When the news first emerged this weekend that a hospital staffer who cared for Thomas Duncan, the Ebola patient who died there Oct. 8, became ill, the assumption was that the new Ebola case arose in one of the 48 people who had contact with Duncan prior to his diagnosis. The U.S. Centers for Disease Control and Prevention (CDC), however, has since said that is not the case.
The CDC has confirmed that the new case arose in a female hospital staffer who was among those at Texas Health Presbyterian Hospital who wore full protective gear in treating Duncan. “At some point there was a breach in protocol,” admitted CDC head Thomas Frieden. He also acknowledged that his agency is evaluating whether any other healthcare workers were exposed like this person was.

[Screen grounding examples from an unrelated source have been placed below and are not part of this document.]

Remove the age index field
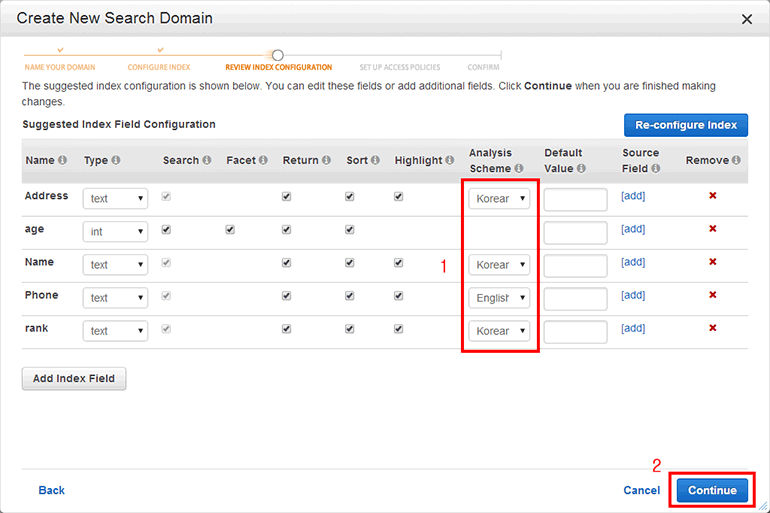 (712, 229)
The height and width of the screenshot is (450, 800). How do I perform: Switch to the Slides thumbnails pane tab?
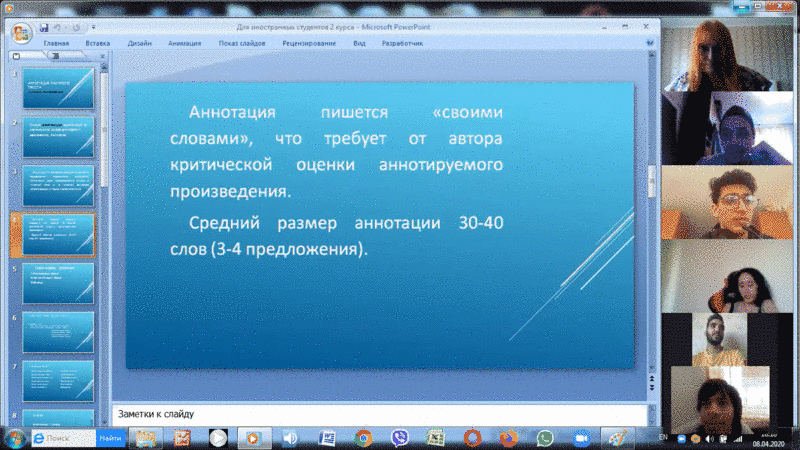point(22,57)
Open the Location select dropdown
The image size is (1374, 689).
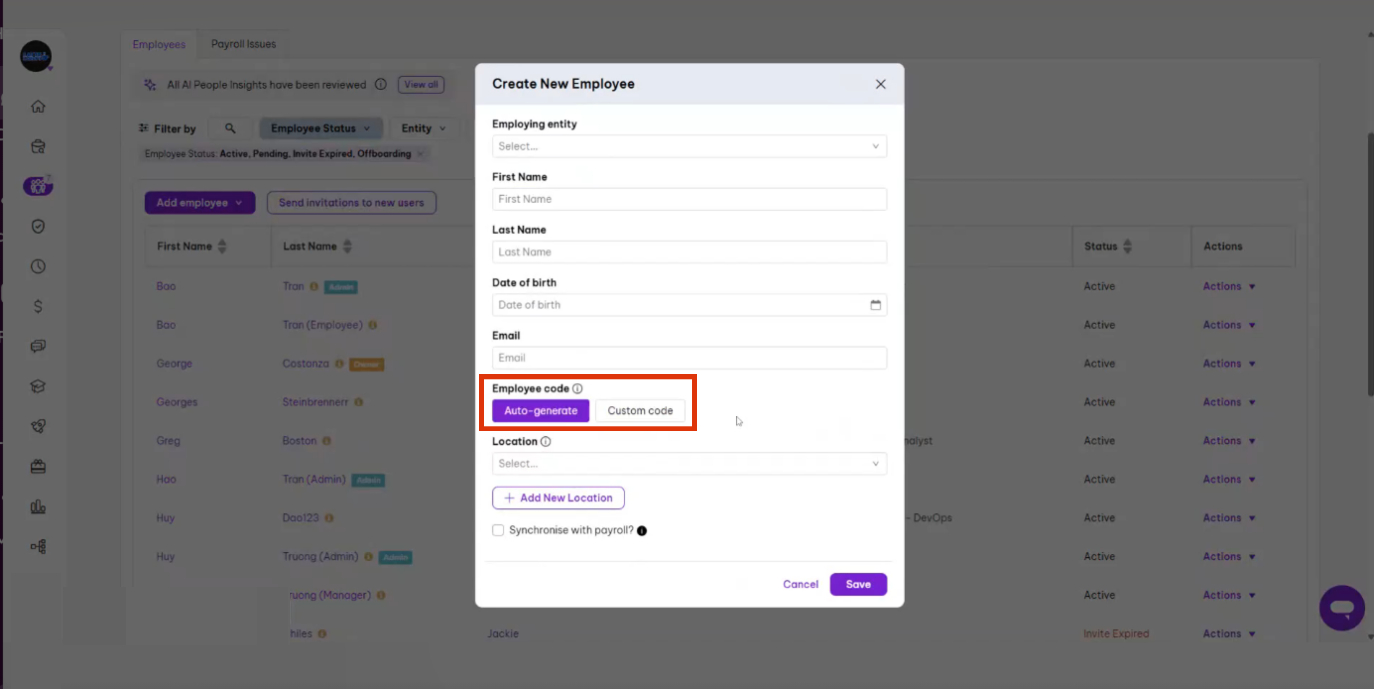coord(689,464)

Dr. Anthony Fauci, director of the National Institute of Allergy of Infectious Diseases, said that there had to have been “an inadvertent, innocent breach of the protocol” for someone wearing personal protective equipment to be exposed. He indicated that such an occurrence extremely rarely happens.

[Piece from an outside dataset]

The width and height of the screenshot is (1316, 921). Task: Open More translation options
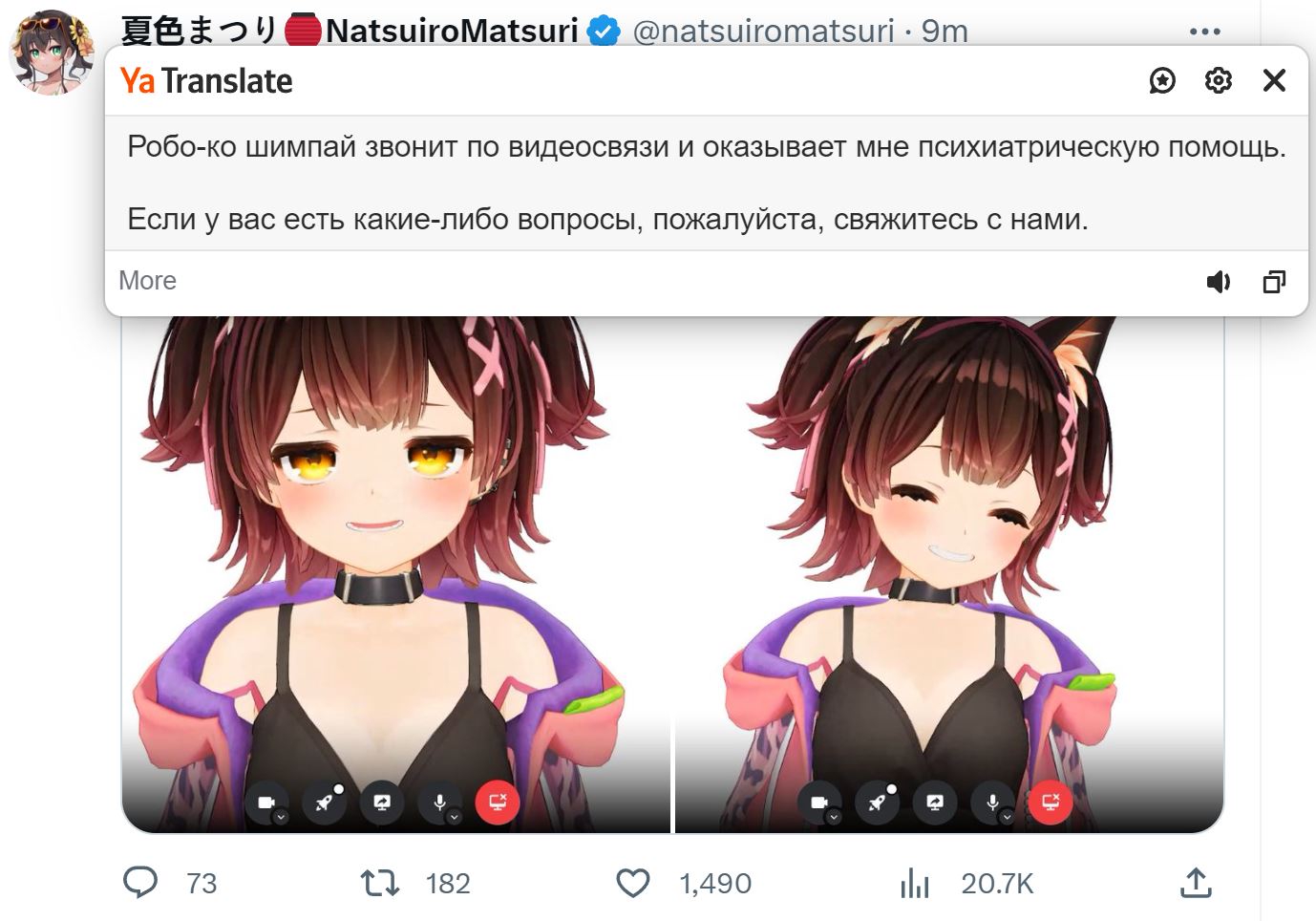click(147, 281)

The federal agency is working to identify other health care personnel who also might have also come in contact with Duncan and were exposed. It is also ensuring the woman, who developed a fever on Friday and tested positive for Ebola the next day, is receives appropriate care.

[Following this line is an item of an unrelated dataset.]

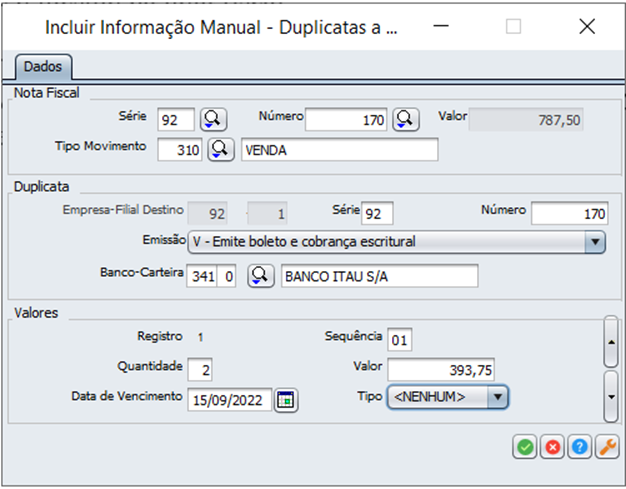Open the Data de Vencimento calendar picker
The image size is (626, 489).
[x=286, y=399]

Additionally, the CDC is, once again, reviewing procedures for health care workers to use in treating Ebola patients and those with other highly contagious viruses. “This (situation) tells us there is a need to enhance training and to make sure protocols are followed,” Frieden acknowledged. The CDC will study ways of reducing the number of health care workers involved in treatment, reducing medical procedures, such as kidney dialysis, that could increase risk of exposure and, he indicated, having someone on site to monitor that protocols are followed.
“If this individual was exposed … it is possible that other individuals were exposed,” Frieden warned. Until the source of the exposure is determined, the CDC will limit the health care workers who treat potential Ebola patients.
The hospital has defended the care it provided Duncan, which many have labeled as incompetent. Even though he informed them he had just come from West Africa, where the epidemic has killed more than 4,000 people, they did not suspect Ebola and sent him home with antibiotics two days before he was later admitted and ultimately died.
It should not be needed, but the CDC clearly does need to require that hospitals start reviewing protocols to avoid breaches, such as the one in Texas that allowed Ebola to spread. Frieden stated Sunday that “We have the ability to prevent the spread of Ebola by caring safely for patients,” but ensuring that hospitals review protocols will help ensure against future spread.